Note that this isn’t necessarily a list of my ten favorite country discs of the 00s, but, rather, ten albums that demonstrate the range and depth of what’s coming out of the genre. Also, I’ve tried to restrict these choices to albums that have some kind of clear connection to traditional country forms. And finally, since I’ve already written about newer albums from Cash, Kristofferson, and the rest, I’ve left those out– for now.

On to the list:

Solomon Burke
I’ve heard it said that country music is really just soul music, an adage that I’ve shamelessly used in my own writing more than once. That connection is made implicit in this recording, in which the king of soul music dons a cowboy hat, takes up arms with producer Buddy Miller, and makes one of the most authentic and expressive country music albums of the decade.

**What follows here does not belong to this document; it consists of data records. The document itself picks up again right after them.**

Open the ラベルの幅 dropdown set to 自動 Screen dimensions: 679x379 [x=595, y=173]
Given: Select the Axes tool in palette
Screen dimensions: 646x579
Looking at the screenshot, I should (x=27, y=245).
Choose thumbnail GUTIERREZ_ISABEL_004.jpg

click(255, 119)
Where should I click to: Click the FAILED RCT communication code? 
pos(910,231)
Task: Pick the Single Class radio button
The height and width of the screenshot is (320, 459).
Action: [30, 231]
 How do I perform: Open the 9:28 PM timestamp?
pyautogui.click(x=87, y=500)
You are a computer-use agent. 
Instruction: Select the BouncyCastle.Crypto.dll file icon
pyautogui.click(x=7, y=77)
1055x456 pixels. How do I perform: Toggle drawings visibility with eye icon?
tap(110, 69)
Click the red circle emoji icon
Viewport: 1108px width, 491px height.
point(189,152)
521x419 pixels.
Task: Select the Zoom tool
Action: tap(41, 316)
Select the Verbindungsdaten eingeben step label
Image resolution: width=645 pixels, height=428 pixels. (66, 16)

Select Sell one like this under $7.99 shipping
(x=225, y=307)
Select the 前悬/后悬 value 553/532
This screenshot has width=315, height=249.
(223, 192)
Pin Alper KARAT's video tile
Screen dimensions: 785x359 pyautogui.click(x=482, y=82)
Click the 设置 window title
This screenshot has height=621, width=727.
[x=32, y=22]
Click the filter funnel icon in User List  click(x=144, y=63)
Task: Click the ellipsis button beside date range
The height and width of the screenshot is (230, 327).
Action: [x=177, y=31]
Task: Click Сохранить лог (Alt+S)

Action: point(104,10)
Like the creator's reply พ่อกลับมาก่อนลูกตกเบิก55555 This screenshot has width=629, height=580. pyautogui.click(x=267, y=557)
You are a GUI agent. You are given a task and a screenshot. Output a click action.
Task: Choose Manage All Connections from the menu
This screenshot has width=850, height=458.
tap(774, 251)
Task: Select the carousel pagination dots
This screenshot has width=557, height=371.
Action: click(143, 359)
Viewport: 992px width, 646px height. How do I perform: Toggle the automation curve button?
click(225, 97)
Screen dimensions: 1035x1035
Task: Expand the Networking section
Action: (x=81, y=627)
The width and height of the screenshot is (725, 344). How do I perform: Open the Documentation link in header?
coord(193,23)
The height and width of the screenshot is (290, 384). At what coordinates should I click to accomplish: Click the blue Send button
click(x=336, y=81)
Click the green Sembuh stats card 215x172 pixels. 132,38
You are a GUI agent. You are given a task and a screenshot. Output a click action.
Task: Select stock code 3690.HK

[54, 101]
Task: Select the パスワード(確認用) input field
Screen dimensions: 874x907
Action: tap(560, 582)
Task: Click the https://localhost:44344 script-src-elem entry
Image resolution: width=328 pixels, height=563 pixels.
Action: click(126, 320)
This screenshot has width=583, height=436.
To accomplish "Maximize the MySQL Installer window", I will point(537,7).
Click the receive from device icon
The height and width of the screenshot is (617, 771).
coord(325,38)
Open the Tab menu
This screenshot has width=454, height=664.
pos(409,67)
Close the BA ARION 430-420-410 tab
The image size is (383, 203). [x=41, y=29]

Caitlin Cary and Thad Cockrell
It might sound like hyperbole to say that these are some of the finest country duets this side of Gram and Emmylou, but get a listen of these heavenly harmonies and try to disagree. This is the good stuff: Tears-in-beer ballads mixed with driving, heartland country-rock.

Vince Gill
These Days
these days
Not even Tom Waits’ sprawling Orphans set can top this one in terms of sheer scope and generosity; at four discs of all-new, all-original material, this one is king of the mountain. The four discs are divided according to style, which shows just how diverse and far-reaching the Nashville sound can be when a pro like Gill is given the space to do his thing.

Alan Jackson
Like Red on a Rose
red on rose
Jackson has spent most of his career making good-times anthems for the honky tonk; Alison Krauss has earned acclaim as a bluegrass virtuoso. Together, they made a late-night saloon album that has less in common with their normal gigs than with Sinatra’s In the Wee Small Hours. I’m not sure how they pulled it off either, but it’s a singularly moving record, perfect for late-night listening.

Patty Loveless
Dreamin’ My Dreams
dreamin my dreams
Though she’s spent most of the decade mining traditional country sounds in her fine Mountain Soul records and the all-covers Sleepless Nights, her finest work might be Dreaming My Dreams, a knockout set that represents a perfect blending of traditional and modern country trappings.

Loretta Lynn
Van Lear Rose
van lear rose
It’s not just one of the best country albums of the decade, but one of the biggest comebacks, in any genre: A storytelling masterpiece that combines autobiography with a healthy dose of garage rock mayhem, the latter thanks to superfan and producer Jack White.

Buddy and Julie Miller
Buddy and Julie Miller
buddy and julie
I know of few recordings that capture the joys of love– or the pains of heartache– with as much vigor as this flirty, fun set from country’s best husband-wife team; musically, this one touches on everything from acoustic country ballads to swaggering, Stonesy rock.

Willie Nelson
Of late, Willie has proven himself willing to collaborate with pretty much anyone, but who would have thought that one of his best albums in years would be a joint effort with Ryan Adams? This set has Nelson songs, Adams songs, and covers of everything from Leonard Cohen to “Amazing Grace,” and everything here is killer.

Keith Urban
Love, Pain, and the Whole Crazy Thing
love pain
It’s the Sgt. Pepper of mainstream country music– not in terms of impact, maybe, but certainly with regard to its baroque arrangements. But there ain’t nothin’ artsty about it: This is thrillingly bold, colorful music that blends the best of country, pop, and guitar rock.

Lucinda Williams
World Without Tears
world without tears
I know I’m in the minority, but I think this is Williams’ best record: Part country, part folk, part rock, all raw emotion, pain and heartache. It’s sharp, strong and sexy– and though it dabbles in classic rock and talking blues, the close-to-the-bone human poetry is country through and through.

Landmarks: The Year 2002

sea change

Over the last seven years, I have had no fewer than four favorite albums of 2002.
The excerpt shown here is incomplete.